Cyber ​​Prevention Management And Awareness: First Secure, Then Insure

Parallel to the increasing digitization of the value chains, the headlines about successful cyberattacks on organizations is also increasing. In addition to a loss of reputation, there is a risk of severe or existence-threatening financial losses. Especially in the event of the loss of sensitive customer data, high liability risks for the company and those responsible. The dilemma is that even the best cyber prevention cannot offer 100% security since no company knows all the security gaps in its infrastructure in advance and can therefore protect it 100%.

Overall, organs expose themselves to considerable liability risks if they completely ignore cyber threats and do not initiate the process of risk analysis and protection through suitable insurance solutions. In the context of content design, which requires the involvement of specialists, the liability risks are relatively low. Damage from uninsured cyber attacks can – if there is no knowing breach of duty – be insured under D&O insurance.

However, inevitably, insurance alone is not enough.
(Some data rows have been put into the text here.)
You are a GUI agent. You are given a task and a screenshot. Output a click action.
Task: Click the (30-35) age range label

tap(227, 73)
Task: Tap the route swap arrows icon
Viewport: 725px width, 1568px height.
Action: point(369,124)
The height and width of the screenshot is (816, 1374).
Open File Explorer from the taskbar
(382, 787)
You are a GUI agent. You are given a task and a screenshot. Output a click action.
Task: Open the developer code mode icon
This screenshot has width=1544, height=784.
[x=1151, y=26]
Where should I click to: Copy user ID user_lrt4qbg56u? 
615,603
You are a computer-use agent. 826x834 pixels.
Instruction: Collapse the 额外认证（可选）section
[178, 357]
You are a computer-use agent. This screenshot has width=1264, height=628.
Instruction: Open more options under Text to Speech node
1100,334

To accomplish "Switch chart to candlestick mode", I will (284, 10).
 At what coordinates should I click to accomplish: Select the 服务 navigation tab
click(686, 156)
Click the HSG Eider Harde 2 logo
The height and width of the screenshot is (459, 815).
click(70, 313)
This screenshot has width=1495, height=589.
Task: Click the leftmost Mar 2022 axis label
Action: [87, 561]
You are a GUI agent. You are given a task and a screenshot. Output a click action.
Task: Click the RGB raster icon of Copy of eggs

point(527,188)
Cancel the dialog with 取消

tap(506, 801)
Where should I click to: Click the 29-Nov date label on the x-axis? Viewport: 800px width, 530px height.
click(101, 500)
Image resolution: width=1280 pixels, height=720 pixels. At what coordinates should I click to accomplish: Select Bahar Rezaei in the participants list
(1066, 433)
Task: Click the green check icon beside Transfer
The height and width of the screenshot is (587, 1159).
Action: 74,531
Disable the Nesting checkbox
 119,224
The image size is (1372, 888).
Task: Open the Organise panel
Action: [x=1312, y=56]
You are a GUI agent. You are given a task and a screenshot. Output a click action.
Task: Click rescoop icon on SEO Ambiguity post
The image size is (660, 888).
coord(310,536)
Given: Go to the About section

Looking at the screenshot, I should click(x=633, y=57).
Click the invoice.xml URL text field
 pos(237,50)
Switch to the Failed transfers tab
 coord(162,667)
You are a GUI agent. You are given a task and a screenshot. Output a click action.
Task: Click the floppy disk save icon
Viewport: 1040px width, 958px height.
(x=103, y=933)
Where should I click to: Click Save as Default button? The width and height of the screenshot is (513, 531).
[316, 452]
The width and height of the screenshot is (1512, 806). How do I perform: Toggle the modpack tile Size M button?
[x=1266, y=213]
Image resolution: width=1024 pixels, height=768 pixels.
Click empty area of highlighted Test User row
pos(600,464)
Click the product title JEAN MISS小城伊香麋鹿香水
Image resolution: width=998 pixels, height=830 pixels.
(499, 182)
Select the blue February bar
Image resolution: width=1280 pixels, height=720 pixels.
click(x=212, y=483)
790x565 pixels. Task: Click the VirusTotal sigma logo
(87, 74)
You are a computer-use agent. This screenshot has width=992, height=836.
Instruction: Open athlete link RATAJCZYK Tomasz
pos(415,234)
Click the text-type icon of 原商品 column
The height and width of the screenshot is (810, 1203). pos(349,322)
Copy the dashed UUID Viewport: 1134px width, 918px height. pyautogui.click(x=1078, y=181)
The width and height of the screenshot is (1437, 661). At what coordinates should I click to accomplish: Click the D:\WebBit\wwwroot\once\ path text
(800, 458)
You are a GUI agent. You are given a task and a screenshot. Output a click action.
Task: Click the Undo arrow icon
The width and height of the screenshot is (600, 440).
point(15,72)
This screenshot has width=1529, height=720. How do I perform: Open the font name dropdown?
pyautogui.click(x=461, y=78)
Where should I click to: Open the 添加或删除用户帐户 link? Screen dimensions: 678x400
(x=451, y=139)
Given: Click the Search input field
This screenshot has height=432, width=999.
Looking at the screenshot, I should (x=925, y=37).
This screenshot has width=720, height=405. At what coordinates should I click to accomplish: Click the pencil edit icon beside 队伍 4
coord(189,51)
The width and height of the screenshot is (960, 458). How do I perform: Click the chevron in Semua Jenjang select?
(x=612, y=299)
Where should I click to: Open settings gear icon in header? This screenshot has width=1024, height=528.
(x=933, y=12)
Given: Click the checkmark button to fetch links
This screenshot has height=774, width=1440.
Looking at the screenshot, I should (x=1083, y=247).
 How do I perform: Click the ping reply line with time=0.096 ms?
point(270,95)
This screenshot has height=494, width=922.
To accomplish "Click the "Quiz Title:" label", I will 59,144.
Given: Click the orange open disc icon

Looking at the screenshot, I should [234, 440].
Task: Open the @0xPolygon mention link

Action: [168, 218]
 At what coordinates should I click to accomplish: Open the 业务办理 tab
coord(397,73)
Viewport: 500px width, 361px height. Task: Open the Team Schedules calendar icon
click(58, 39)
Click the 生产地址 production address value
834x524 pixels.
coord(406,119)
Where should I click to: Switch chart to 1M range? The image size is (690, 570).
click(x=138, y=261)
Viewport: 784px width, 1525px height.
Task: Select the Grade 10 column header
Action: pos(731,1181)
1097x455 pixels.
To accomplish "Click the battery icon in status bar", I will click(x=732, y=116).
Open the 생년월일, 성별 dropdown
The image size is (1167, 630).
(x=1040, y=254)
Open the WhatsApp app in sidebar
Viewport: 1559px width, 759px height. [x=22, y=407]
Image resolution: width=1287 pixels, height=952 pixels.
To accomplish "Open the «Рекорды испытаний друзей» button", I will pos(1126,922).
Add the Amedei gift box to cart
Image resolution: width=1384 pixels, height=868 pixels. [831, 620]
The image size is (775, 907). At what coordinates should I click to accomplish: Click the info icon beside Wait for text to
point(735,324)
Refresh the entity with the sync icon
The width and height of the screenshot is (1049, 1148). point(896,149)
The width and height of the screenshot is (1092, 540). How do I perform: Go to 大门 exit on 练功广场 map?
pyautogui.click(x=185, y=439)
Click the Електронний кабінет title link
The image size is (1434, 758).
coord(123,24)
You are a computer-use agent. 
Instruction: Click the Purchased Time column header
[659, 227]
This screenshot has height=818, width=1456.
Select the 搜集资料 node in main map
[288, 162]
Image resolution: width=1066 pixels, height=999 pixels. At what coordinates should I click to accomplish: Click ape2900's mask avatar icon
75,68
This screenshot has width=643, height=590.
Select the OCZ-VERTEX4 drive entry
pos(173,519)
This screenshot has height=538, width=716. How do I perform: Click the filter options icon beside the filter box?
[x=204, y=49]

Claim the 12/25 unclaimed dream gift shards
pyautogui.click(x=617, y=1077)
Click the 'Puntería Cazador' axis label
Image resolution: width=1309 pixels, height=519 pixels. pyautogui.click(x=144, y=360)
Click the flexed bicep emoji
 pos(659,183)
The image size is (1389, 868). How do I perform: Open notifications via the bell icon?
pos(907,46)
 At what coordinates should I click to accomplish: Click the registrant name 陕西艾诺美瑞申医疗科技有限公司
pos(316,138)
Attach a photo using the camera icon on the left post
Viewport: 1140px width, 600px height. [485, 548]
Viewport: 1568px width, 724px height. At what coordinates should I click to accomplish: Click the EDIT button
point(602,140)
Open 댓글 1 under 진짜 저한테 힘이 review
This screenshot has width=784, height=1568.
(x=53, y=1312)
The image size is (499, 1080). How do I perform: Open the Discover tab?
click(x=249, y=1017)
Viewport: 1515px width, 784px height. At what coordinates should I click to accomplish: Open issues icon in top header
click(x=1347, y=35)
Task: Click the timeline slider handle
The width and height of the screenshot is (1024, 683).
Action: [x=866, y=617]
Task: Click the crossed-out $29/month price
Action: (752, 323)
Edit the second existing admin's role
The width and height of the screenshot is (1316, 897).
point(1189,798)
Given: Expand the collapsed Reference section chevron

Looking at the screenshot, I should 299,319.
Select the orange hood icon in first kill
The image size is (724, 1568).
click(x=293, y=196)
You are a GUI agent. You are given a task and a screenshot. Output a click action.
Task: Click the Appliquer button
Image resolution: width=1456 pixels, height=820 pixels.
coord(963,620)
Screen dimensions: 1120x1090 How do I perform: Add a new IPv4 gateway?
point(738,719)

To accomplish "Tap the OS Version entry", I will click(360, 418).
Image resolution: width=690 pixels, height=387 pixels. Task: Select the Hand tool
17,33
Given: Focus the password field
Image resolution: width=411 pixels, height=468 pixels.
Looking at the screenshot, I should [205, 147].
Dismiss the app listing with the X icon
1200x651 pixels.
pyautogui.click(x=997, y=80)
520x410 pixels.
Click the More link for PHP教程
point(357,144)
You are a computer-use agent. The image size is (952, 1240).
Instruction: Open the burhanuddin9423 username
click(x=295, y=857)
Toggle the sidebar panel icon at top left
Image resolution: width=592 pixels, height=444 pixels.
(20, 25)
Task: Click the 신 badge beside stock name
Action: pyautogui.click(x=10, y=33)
Before a company thinks about taking out a cyber policy, it should ensure that appropriate technical solutions are implemented, that there are enough technical experts, that employees are sensitized, and that structured information security processes exist. Because insurance can protect against cyber threats, it is useless if your own IT landscape is as open to attackers as a barn door. Therefore, long-term investments in preventive measures are usually cheaper than taking out insurance if there are gaps in IT security. Quite apart from the time and organizational effort that arises in the event of an insurance claim.

Service Provider Control: Professionalize Outsourcing Management In The Organization

The service provider control is developing into a critical control point in the company. Especially in areas that are particularly critical to security, outsourcing services to third parties requires a high degree of trust in them. The basis of faith must therefore be continuously checked. It is the task of outsourcing management to establish uniform outsourcing and thus risk management. This is not only of central importance about the risks to be controlled but should also lead to increased efficiency in outsourcing management, which is of essential importance given the economic pressure that insurance companies are under in the current market situation.

Companies that outsource structures with various service providers, Set up subcontractors and dependencies, and control them accordingly, can make strategic adjustments agilely and securely to react to market changes and secure competitive advantages. A professional service provider and outsourcing control are to be set up accordingly in addition to the investment and project control in the outsourcing organization. This is the only way to ensure that the supervisory regulations are observed, and that specific interests are enforced against service providers.

A professional service provider and outsourcing control are to be set up accordingly in addition to the investment and project control in the outsourcing organization. This is the only way to ensure that the supervisory regulations are observed, and that specific interests are enforced against service providers. A professional service provider and outsourcing control are to be set up accordingly in addition to the investment and project control in the outsourcing organization. This is the only way to ensure that the supervisory regulations are observed, and that specific interests are enforced against service providers.